Text passage -

Before diving into the pages of this work, some critical notes will significantly help me orient you toward Indigenous worldviews. I hope these notes begin to build better bridges between our ways of knowing and aid you in getting a little bit more familiar with my writing position. Some of these notes may sound introductory. Setting a beginner’s mind is intentional. The beginner’s mindset is a most helpful place to incite curiosity. You will find in these notes various topics, from Indigenous languages, the plurality of Indigenous Peoples, respect for traditional protocols, and Free, Prior, and Informed Consent (FPIC) to the now ubiquitous yet mostly lackluster Land Acknowledgments. May these initial orientations invite you to enter feeling welcome, just as I hope you would feel coming to a newly met Relative’s home.
At the beginning of every speaking engagement or here in the Invitation to Enter Flourishing Kin, the audience often listens to my introduction in my Indigenous language. While I have Maya ancestry on my father’s side and Nahua Tlaxcalteca and Ñañhu Otomí on my mother’s side, I grew up in the Maya area of the Ba’tsil k’op Peoples (the People of Truth), known in Spanish as Tzeltal. Thus, this is the language I mostly heard as a child and the one I feel most familiar with.
In the Invitation of this book, you will find a taste of the writing in what we call our original language, Ba’tsil K’op, the True Word, or Maya Tzeltal language. If you use the QR code, you can listen to how this language sounds in the recording of my reciting it. This opening with the Native language that I heard as a child is an invitation to entrain the resonance the language has in my heart.

Parts of the exercise -
[A] According to the opening notes on Indigenous worldviews, which language does the writer feel most familiar with?
[B] Quote the opening notes on Indigenous worldviews word for word, starting with "At the beginning" and going on through "most familiar with.".
[C] Translate this sentence from the opening notes on Indigenous worldviews into Spanish: "The beginner’s mindset is a most helpful place to incite curiosity."

Data for review -
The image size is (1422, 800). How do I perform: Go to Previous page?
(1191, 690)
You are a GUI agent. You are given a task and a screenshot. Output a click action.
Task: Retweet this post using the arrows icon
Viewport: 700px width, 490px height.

Results -
[A] The language of the Ba’tsil k’op Peoples, known in Spanish as Tzeltal.

[B]
At the beginning of every speaking engagement or here in the Invitation to Enter Flourishing Kin, the audience often listens to my introduction in my Indigenous language. While I have Maya ancestry on my father’s side and Nahua Tlaxcalteca and Ñañhu Otomí on my mother’s side, I grew up in the Maya area of the Ba’tsil k’op Peoples (the People of Truth), known in Spanish as Tzeltal. Thus, this is the language I mostly heard as a child and the one I feel most familiar with.

[C] La mentalidad de principiante es un lugar sumamente útil para despertar la curiosidad.